**Task requirements**
Copy each line, word for word, from the one with "The height and width of the screenshot is (528, 634)." through the final line of the listing, but skip the pictures.

___ Extracted entries ___

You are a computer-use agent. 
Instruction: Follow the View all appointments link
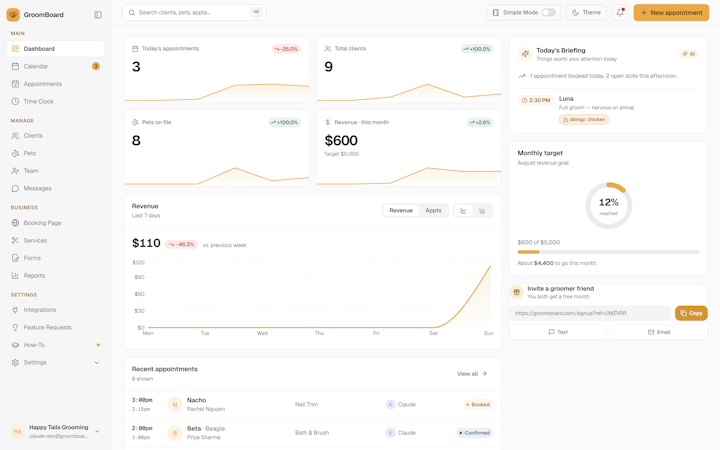click(x=472, y=374)
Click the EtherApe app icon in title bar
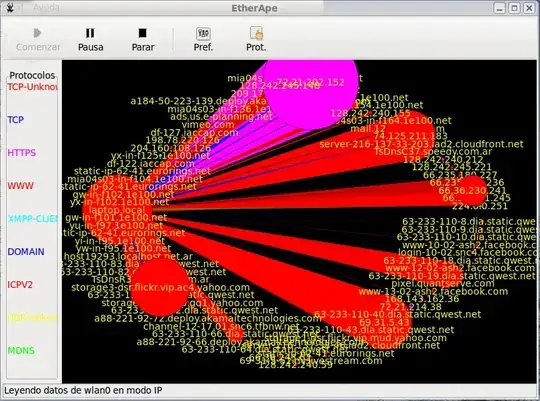540x401 pixels. pos(10,8)
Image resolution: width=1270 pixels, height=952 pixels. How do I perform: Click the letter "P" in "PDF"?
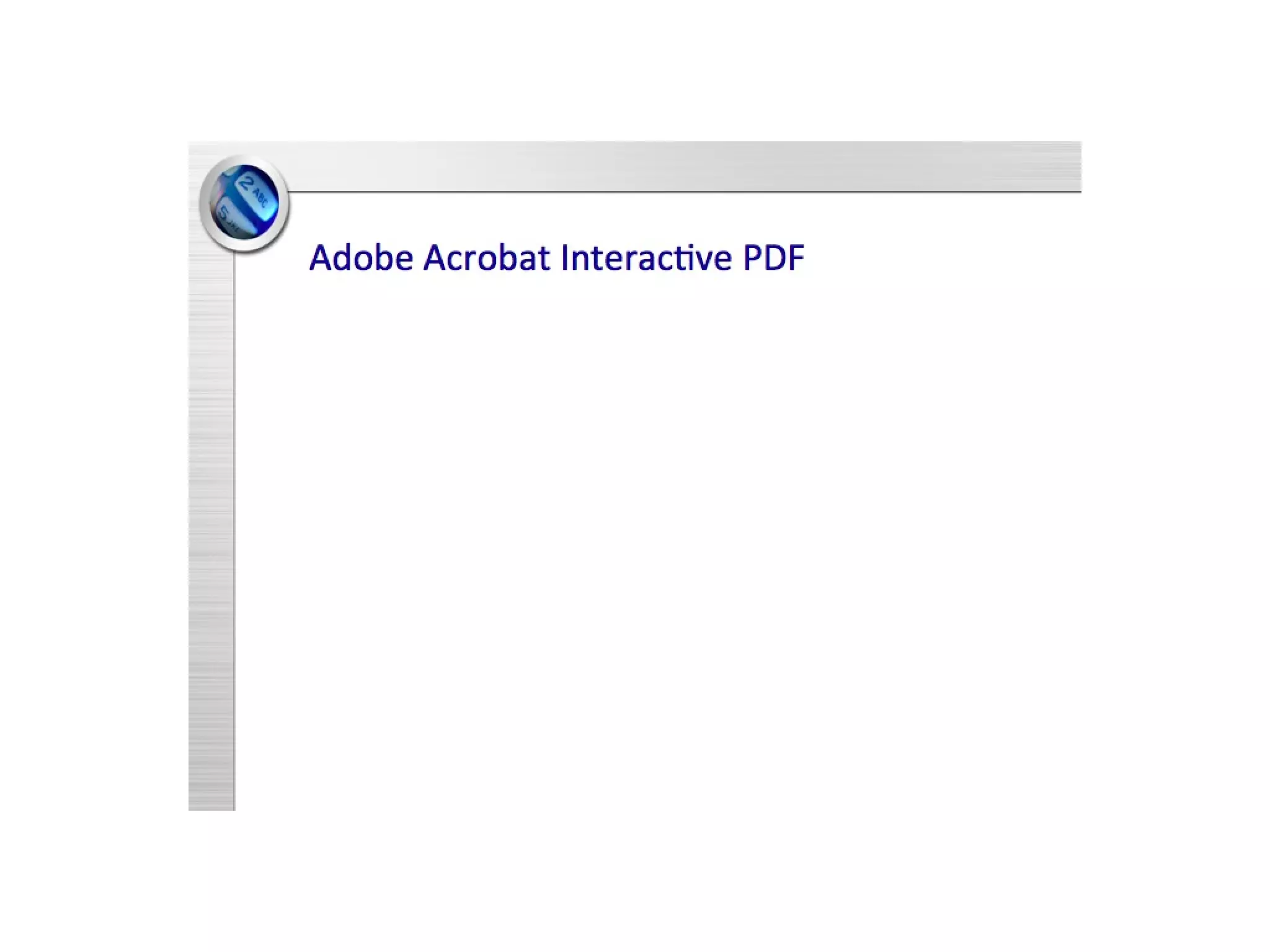[x=752, y=258]
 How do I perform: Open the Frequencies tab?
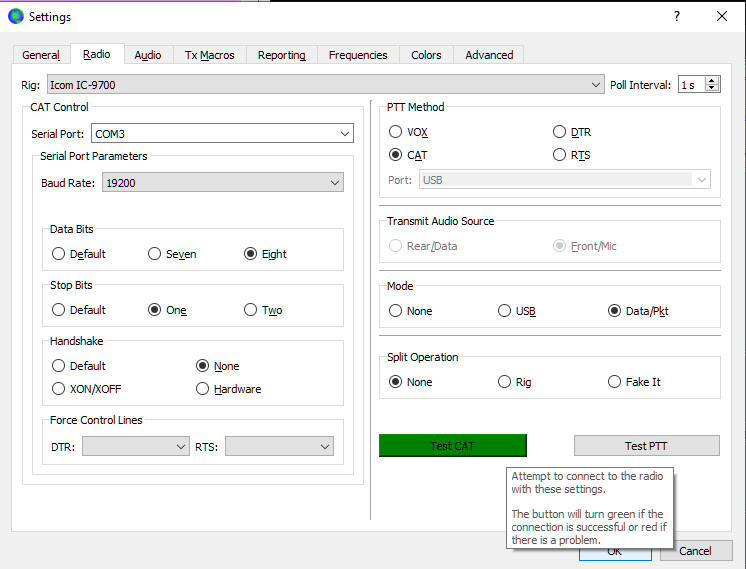pyautogui.click(x=358, y=55)
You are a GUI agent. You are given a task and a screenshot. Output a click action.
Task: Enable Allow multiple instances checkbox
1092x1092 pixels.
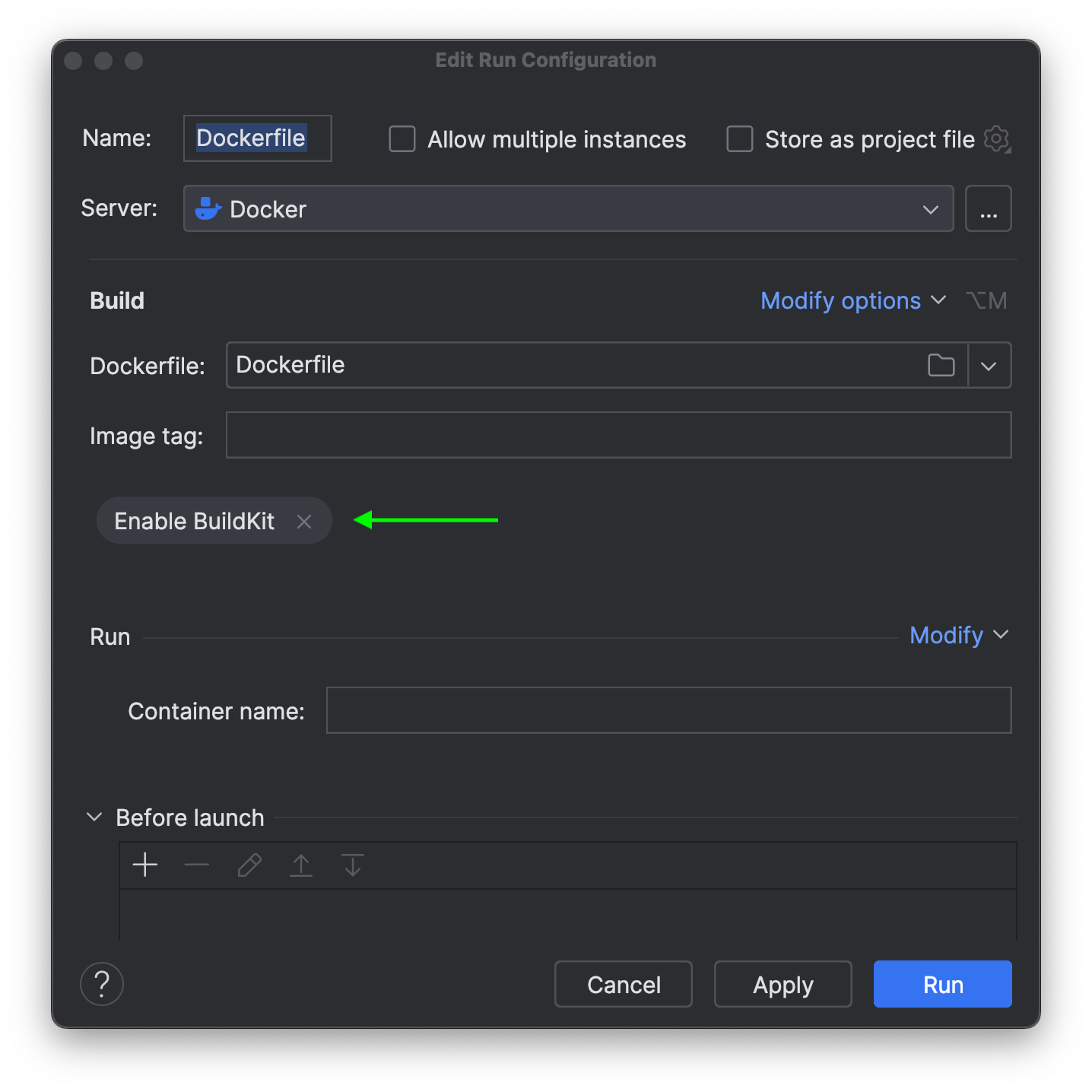click(402, 139)
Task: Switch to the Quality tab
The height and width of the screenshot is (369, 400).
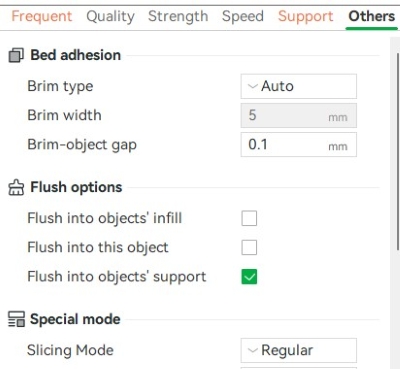Action: point(110,16)
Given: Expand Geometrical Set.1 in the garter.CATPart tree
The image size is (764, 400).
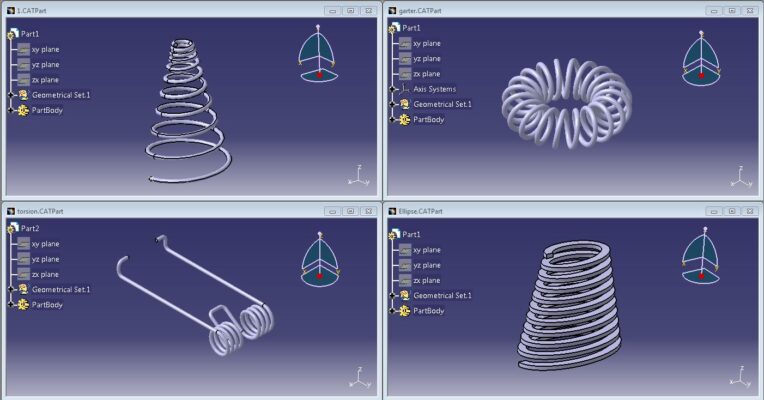Looking at the screenshot, I should click(x=393, y=104).
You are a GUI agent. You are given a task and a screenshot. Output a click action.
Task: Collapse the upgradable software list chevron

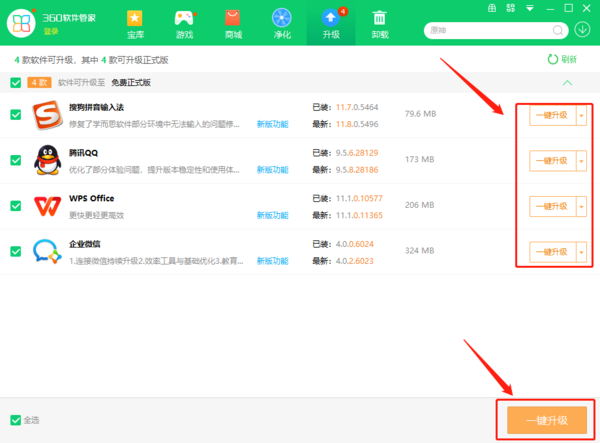(568, 83)
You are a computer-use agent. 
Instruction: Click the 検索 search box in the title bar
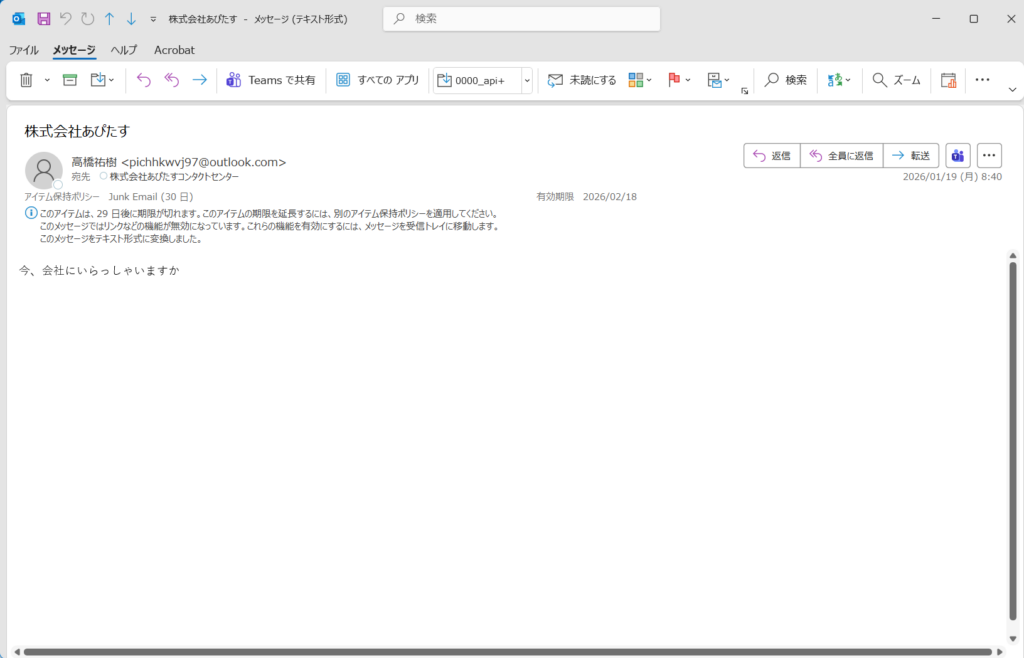[521, 19]
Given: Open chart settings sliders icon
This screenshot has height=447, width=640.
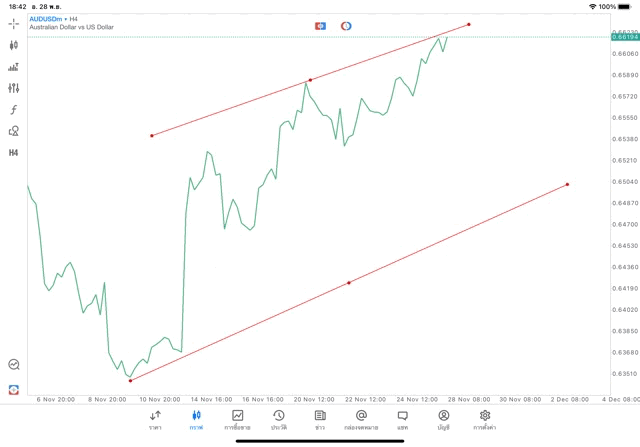Looking at the screenshot, I should pyautogui.click(x=14, y=88).
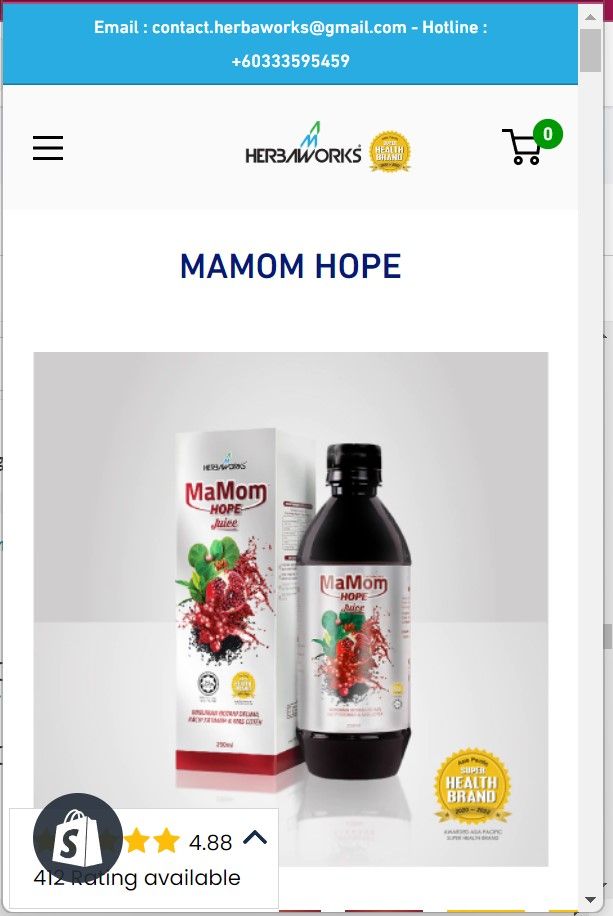Viewport: 613px width, 916px height.
Task: Click the 4.88 rating score
Action: [x=210, y=842]
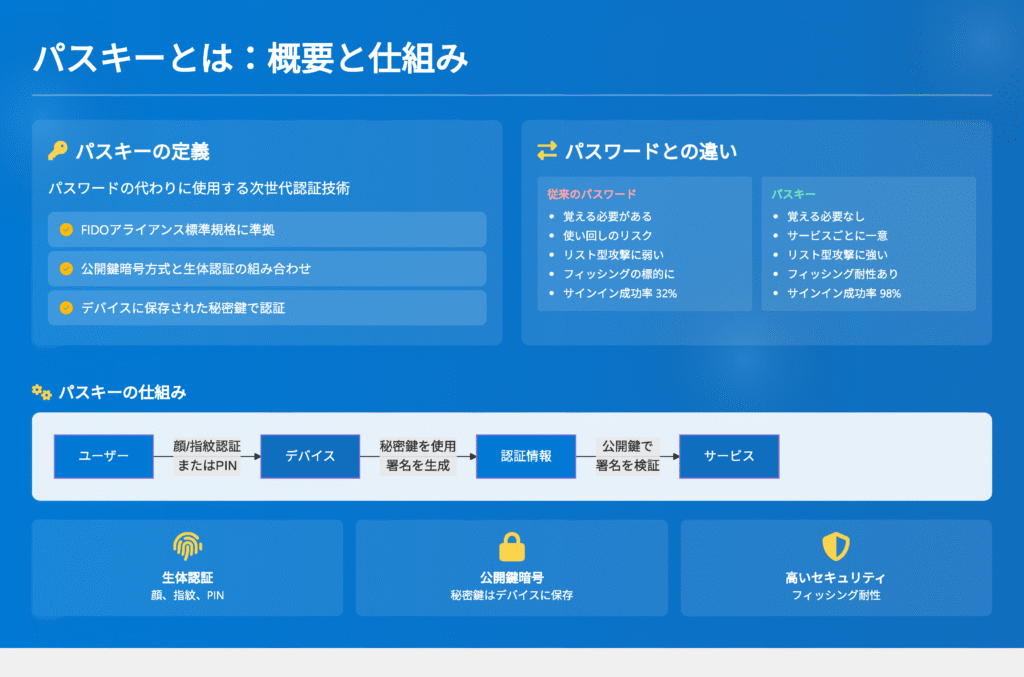The image size is (1024, 677).
Task: Select the サインイン成功率 98% bullet
Action: coord(843,293)
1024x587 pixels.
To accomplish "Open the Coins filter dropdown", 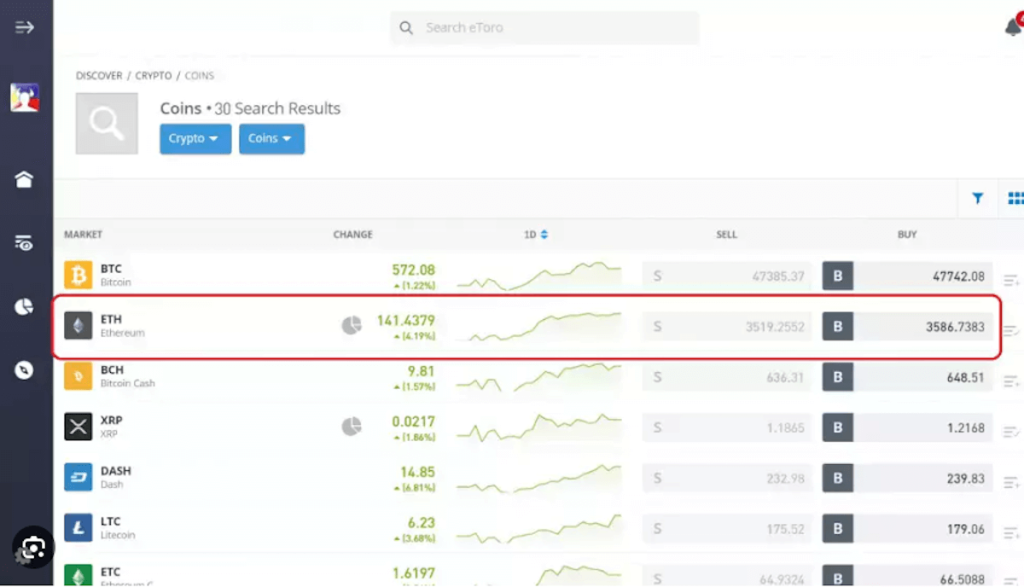I will click(x=271, y=139).
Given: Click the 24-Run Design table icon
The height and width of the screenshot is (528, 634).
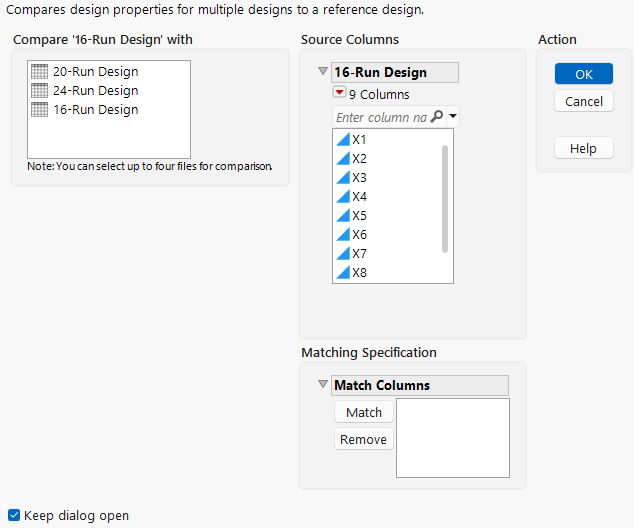Looking at the screenshot, I should pyautogui.click(x=40, y=91).
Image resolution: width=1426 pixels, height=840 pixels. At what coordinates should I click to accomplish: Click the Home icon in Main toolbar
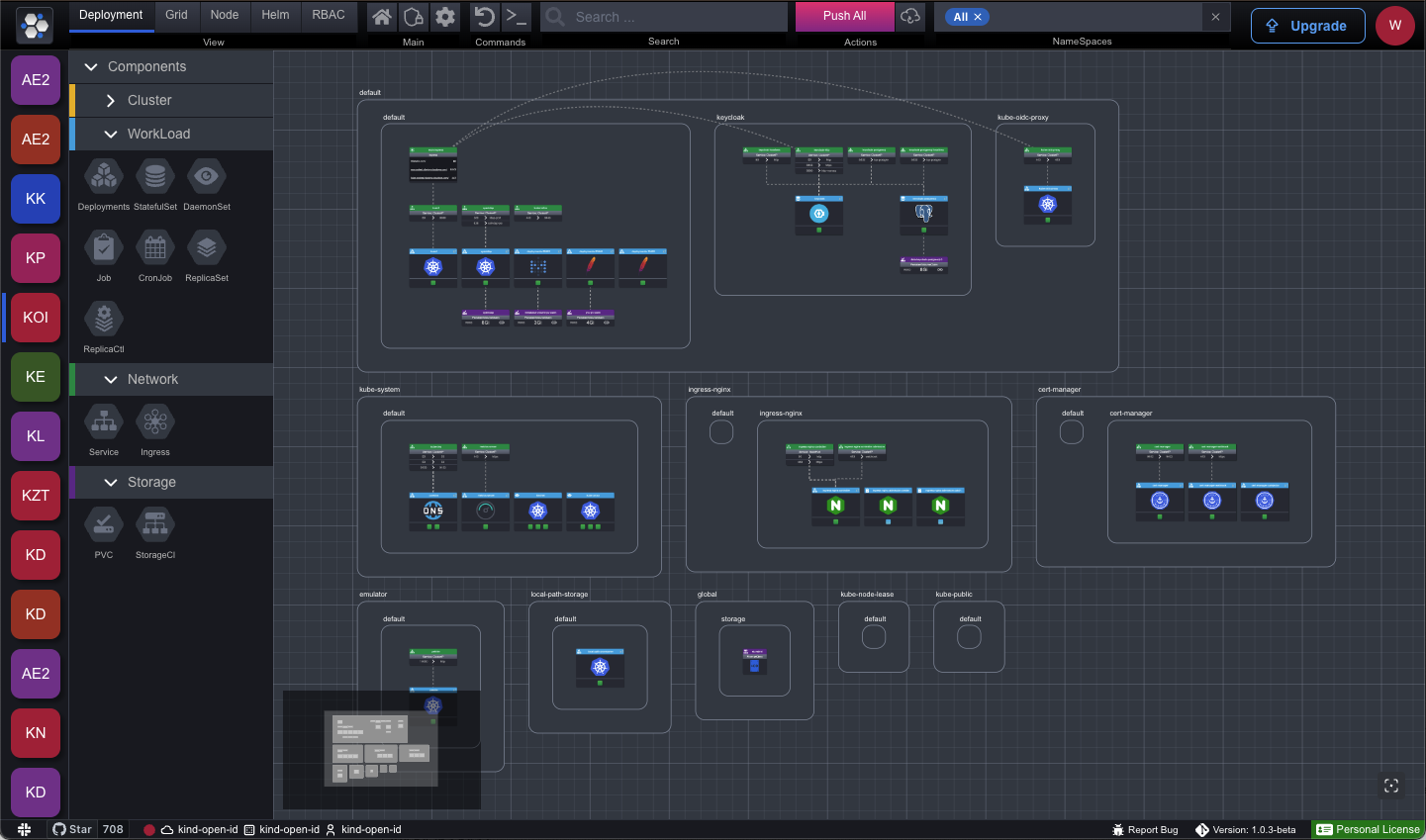(382, 17)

___

**Response box**
The height and width of the screenshot is (528, 634).
Looking at the screenshot, I should pyautogui.click(x=40, y=91).
Image resolution: width=1426 pixels, height=840 pixels. At what coordinates should I click to accomplish: Click the Home icon in Main toolbar
(382, 17)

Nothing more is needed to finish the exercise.